The choux bun is ever versatile–a delicious vehicle to celebrate the fruits of the season. Fresh rhubarb and strawberries are everywhere right now, which makes me incredibly happy because I adore baking with and eating both. Individually they are glorious in their own right, and combined they work harmoniously. The addition of cardamom is always welcomed for me, but is particularly delightful when combined with rhubarb because it accentuates its aromatic qualities.

This is a recipe made up of a few different elements, but much can be made in advance so that by the day of baking, most of the preparations have been done. The jam can be made up to 5 days in advance, and the vanilla crème pâtissière, craquelin and choux pastry can all be made up to 2 days in advance. I always recommend making whipped cream the day of serving/eating, preferably immediately before you’re going to use it–this is because the cream will begin to deflate about an hour after it is whipped, and it will also begin to weep.

The craquelin shown in the photographs was made with a touch of freeze-dried raspberry powder, but I decided against including this in the recipe. Unbaked, it boasted a beautifully rosy colour, but once baked it lost its colour (as I suspected might happen), and while the flavour was nice, I wouldn’t consider it an essential addition. But if you do happen to have some freeze-dried raspberry (or strawberry) powder on hand, I added 1 tbsp to the craquelin recipe.

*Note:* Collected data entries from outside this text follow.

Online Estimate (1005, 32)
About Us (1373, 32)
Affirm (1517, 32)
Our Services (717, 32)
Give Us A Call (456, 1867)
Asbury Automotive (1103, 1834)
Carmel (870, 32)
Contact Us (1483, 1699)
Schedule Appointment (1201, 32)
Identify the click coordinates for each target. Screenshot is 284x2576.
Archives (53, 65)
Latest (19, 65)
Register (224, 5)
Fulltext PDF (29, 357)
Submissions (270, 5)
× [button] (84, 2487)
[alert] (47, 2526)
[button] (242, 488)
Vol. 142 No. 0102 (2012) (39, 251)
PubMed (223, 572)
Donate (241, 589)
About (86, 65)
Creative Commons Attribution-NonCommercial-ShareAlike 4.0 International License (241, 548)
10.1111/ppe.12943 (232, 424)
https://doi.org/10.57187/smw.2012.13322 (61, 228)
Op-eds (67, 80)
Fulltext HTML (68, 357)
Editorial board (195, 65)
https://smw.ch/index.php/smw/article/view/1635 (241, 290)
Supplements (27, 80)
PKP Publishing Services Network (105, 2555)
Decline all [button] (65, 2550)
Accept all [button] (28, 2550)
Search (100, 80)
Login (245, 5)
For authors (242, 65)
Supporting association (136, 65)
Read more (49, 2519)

Some tips on making choux pastry:
1. Make sure that you cook your salt and sugar long enough to dissolve fully, and that your flour is cooked for 2 minutes minutes. These steps help to ensure that the choux has an even rise and smooth surface once baked.
2. While all choux pastry recipes will have a certain amount of eggs listed in the ingredients, it is important that you add the eggs a little bit at a time, mixing well after each addition, until the mixture is at ‘dropping’ consistency. You may not need all of the eggs, and adding more than needed will make the pastry too wet and lead to flat choux buns.
3. When piping, always hold the piping bag vertically above the baking tray, and start with the piping tip about 1/2 cm away from the baking tray. Always apply a steady pressure to the piping bag. Once the base of the choux has been piped, continue to apply pressure to the piping bag while slowly moving the piping bag away from the baking tray, still holding it vertically, ensuring that the tip of the piping bag is always making close contact with the pastry that you’ve piped. The height of your finished piped pastry should be around 2.5cm, finishing piping with a swift circular motion as you stop applying pressure to the bag.
4. I have baked many choux buns, chouquettes, profiteroles etc. over the years, and have found that I get best results when I bake them at a steady temperature throughout baking. A lot of recipes suggest baking at a higher temperature for the first 10-15 minutes, and then reducing the temperature for the rest of the bake, but I find this unnecessary.
5. As soon as the baked choux is removed from the oven, use a toothpick to prick a few holes onto the underside of each choux bun before transferring to a cooling rack. This helps to keep the choux crisp by allowing the hot air inside to escape.